2 Supplementary Figure 2. IC75 measurements are highly reproducible, and very little variance in IC75 is due to experimental noise. Here each strain is marked by a different random color. The individual and mean measurements of each mutant strain s log 10 (IC75) are highly correlated (r 2 =0.9924). The variance in each strain s individual log 10 (IC75) measurements around their mean log 10 (IC75) is only 0.76% of the full variance in the data set, that is, the sum of square differences between all measurements and their global errorweighted mean (gray horizontal line). The variance due to experimental error is thus remarkably small both because IC75 measurements are highly reproducible and because the variance in log(ic75) that is the signal (not noise) is very large.
3 Supplementary Figure 3. Multiple adaptive peaks in the landscape of trimethoprim resistance through DHFR mutations. Adaptive trajectories end at one of twelve genotypes that are locally optimal in trimethoprim IC75: all of their genetic neighbors have an IC75 that is lower or experimentally indistinguishable. Each of these peak genotypes are here marked by a black ring and are surrounded by their genetic neighbors. Arrows show the direction of favorable transitions, and are colored by the mutation changed in that transition.
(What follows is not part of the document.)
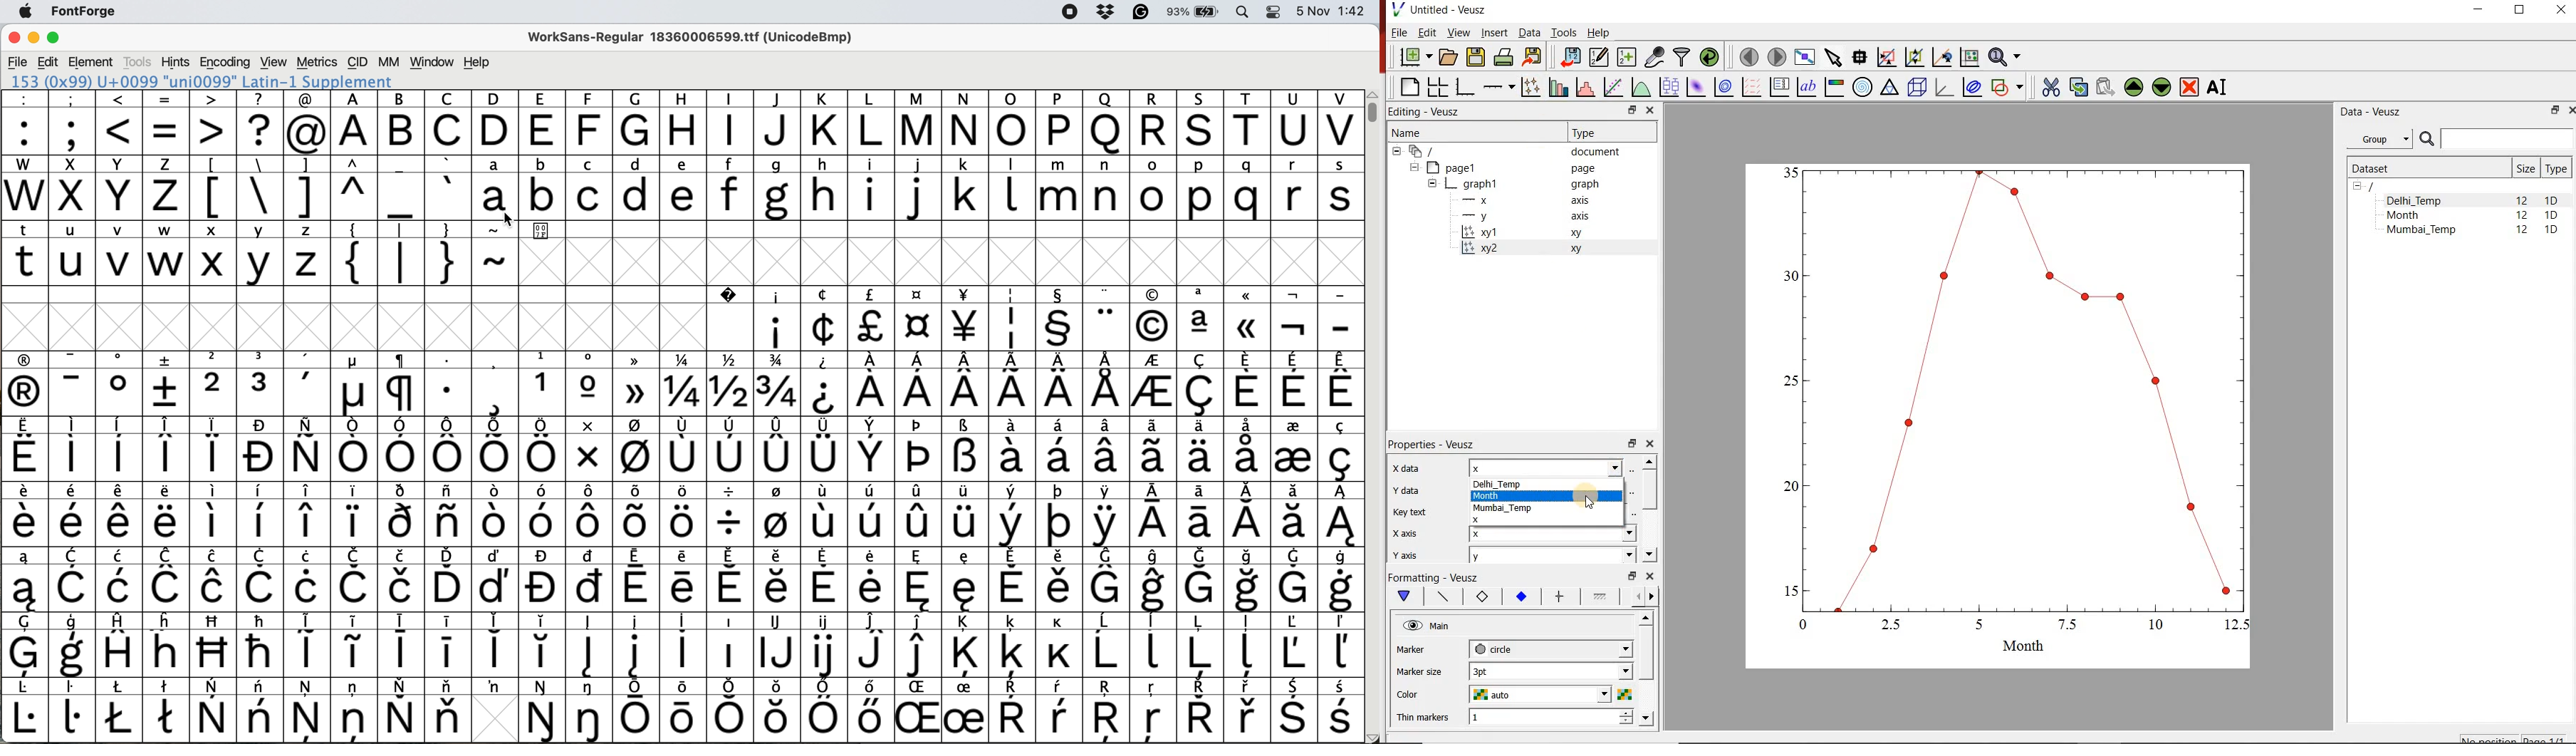 The height and width of the screenshot is (756, 2576). What do you see at coordinates (446, 644) in the screenshot?
I see `symbol` at bounding box center [446, 644].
Dashed lines connect genotypes with indistinguishable IC75s.
4 Supplementary Figure 4. Pairwise and high-order genetic interactions are required to explain the adaptive landscape of trimethoprim resistance. a, A series of models of increasing complexity was constructed to fit the observed IC75 of each genotype and determine the relative contributions of mutation s individual effects and effects in combinations (Methods, Figure 2). As in Figure 2a, all possible genetic interaction terms are considered (Pairwise and high-order genetic interactions), which is contrasted with the results when only pairwise genetic interactions are considered, and when no genetic interactions are considered. b, The variance explained by each set of parameters (individual effects, pairwise and high-order interactions) was summed, for different models that do or do not consider pairwise or high-order genetic interaction terms. Without genetic interactions, 59% of variance in log(ic75) cannot be explained; without high-order genetic interactions, 25% of variance in log(ic75) cannot be explained, even though 27 parameters are available to describe all individual effects and pairwise interactions.
5 Supplementary Figure 5. High order genetic interactions between P21L and W30R. Growth as a function of increasing trimethoprim concentration (mean of triplicates) are shown for sets of strains that demonstrate the variable genetic interactions between P21L and W30R when acquired on different genetic backgrounds. In each graph, black represents the background (a strain with neither P21L nor W30R), red and green represent strains that have acquired either P21L or W30R, respectively, and brown represents a strain that has acquired both P21L and W30R. IC75 is determined from the intersection of these growth functions with a dotted line at 25% of the uninhibited wildtype growth.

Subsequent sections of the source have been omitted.